Passively heated homes are designed and built with concepts and materials that allow them to not usually require an active heating or cooling system; some passive homes do require a small amount of active heating if they are located in areas that are above 60 degrees latitude because of colder temperatures and reduced amounts of sunlight in the winter. The vastly reduced amount of energy required to heat or cool a passive home translates nicely into a far reduced carbon footprint due to less use of resources and less out of pocket costs for the home owner.

Passive heated homes basically work by using a combination of techniques to keep the warmth in (or out) of your home while still allowing fresh air to circulate. This is managed by using extra-thick superinsulation to reduce heat transfer though the walls, roof, and bottom floor of the home as well as triple-pane windows with the dead air spaces filled with argon or krypton gasses, covered with low-E glass coatings, and glazed with special high R-value frames.

These passive homes also require special ventilation to help move fresh air into the home, heat it up, and circulate it. Because these homes are airtight, this is more important than in a conventional home.
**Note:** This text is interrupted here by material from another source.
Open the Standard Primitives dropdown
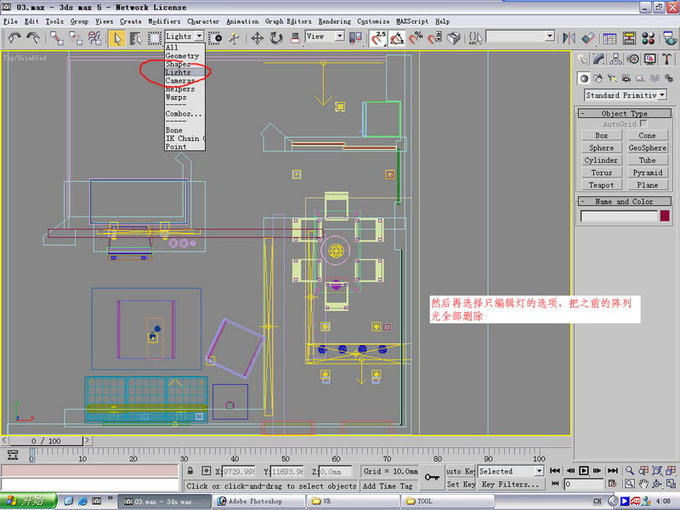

Solar panels are often used on these types of homes, as well as high efficiency appliances, and sometimes earth warming tubes which capture heat from the earth.

The problems with passive homes are pretty few and far between. There is an increased cost for some of the materials needed to build the house initially, but these costs are usually offset by the greatly reduced cost of running the house. Builders need to take great care in choosing materials and finishes that give off as low of a VOC emission as possible, however, due to the reduced air movement.

In general, the costs of building these passive homes is becoming more in line with the costs of building a traditional house. As the materials and products needed to create these homes becomes more available, we can expect the costs to likewise be reduced as well.